* **Raw data**:
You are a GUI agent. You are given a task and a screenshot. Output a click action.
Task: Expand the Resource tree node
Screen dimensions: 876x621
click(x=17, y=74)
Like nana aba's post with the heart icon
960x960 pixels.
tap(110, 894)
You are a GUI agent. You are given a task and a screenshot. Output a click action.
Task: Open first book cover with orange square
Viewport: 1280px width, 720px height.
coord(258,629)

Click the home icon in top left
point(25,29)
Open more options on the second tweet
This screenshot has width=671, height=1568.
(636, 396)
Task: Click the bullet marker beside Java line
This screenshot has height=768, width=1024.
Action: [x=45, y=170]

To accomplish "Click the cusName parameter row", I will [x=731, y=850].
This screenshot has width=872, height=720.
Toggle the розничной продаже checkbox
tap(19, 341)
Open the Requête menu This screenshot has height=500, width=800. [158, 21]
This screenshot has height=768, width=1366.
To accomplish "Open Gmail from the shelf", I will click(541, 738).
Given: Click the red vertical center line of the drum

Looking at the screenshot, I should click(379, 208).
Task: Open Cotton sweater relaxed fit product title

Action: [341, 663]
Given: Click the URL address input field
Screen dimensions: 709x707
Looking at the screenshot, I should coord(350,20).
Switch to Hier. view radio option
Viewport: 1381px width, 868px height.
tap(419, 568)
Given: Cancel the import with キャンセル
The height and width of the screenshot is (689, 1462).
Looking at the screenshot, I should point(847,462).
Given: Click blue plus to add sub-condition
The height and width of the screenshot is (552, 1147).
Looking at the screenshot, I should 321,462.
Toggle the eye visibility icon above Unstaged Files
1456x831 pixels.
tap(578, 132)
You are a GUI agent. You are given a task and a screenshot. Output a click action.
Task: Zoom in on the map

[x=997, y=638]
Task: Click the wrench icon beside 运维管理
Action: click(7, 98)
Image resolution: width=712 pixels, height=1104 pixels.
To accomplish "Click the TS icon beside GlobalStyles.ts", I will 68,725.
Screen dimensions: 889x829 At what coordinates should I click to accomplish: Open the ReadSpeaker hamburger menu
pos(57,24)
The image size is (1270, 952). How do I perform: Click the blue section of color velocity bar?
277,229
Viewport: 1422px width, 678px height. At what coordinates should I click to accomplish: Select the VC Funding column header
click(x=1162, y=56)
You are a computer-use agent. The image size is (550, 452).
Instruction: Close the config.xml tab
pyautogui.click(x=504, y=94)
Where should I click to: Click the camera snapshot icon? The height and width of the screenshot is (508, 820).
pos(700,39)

* **Work instruction**: Please give every entry again, precisely as it appears.

* **Result of the task**:
You are a GUI agent. You are given a task and a screenshot. Output a click action.
Task: Expand the Resource tree node
Screen dimensions: 876x621
click(x=17, y=74)
Like nana aba's post with the heart icon
960x960 pixels.
tap(110, 894)
You are a GUI agent. You are given a task and a screenshot. Output a click action.
Task: Open first book cover with orange square
Viewport: 1280px width, 720px height.
coord(258,629)

Click the home icon in top left
point(25,29)
Open more options on the second tweet
This screenshot has width=671, height=1568.
(636, 396)
Task: Click the bullet marker beside Java line
This screenshot has height=768, width=1024.
Action: [x=45, y=170]

To accomplish "Click the cusName parameter row", I will [x=731, y=850].
This screenshot has width=872, height=720.
Toggle the розничной продаже checkbox
tap(19, 341)
Open the Requête menu This screenshot has height=500, width=800. [158, 21]
This screenshot has height=768, width=1366.
To accomplish "Open Gmail from the shelf", I will click(541, 738).
Given: Click the red vertical center line of the drum

Looking at the screenshot, I should click(379, 208).
Task: Open Cotton sweater relaxed fit product title

Action: [341, 663]
Given: Click the URL address input field
Screen dimensions: 709x707
Looking at the screenshot, I should coord(350,20).
Switch to Hier. view radio option
Viewport: 1381px width, 868px height.
tap(419, 568)
Given: Cancel the import with キャンセル
The height and width of the screenshot is (689, 1462).
Looking at the screenshot, I should point(847,462).
Given: Click blue plus to add sub-condition
The height and width of the screenshot is (552, 1147).
Looking at the screenshot, I should 321,462.
Toggle the eye visibility icon above Unstaged Files
1456x831 pixels.
tap(578, 132)
You are a GUI agent. You are given a task and a screenshot. Output a click action.
Task: Zoom in on the map

[x=997, y=638]
Task: Click the wrench icon beside 运维管理
Action: click(7, 98)
Image resolution: width=712 pixels, height=1104 pixels.
To accomplish "Click the TS icon beside GlobalStyles.ts", I will 68,725.
Screen dimensions: 889x829 At what coordinates should I click to accomplish: Open the ReadSpeaker hamburger menu
pos(57,24)
The image size is (1270, 952). How do I perform: Click the blue section of color velocity bar?
277,229
Viewport: 1422px width, 678px height. At what coordinates should I click to accomplish: Select the VC Funding column header
click(x=1162, y=56)
You are a computer-use agent. The image size is (550, 452).
Instruction: Close the config.xml tab
pyautogui.click(x=504, y=94)
Where should I click to: Click the camera snapshot icon? The height and width of the screenshot is (508, 820).
pos(700,39)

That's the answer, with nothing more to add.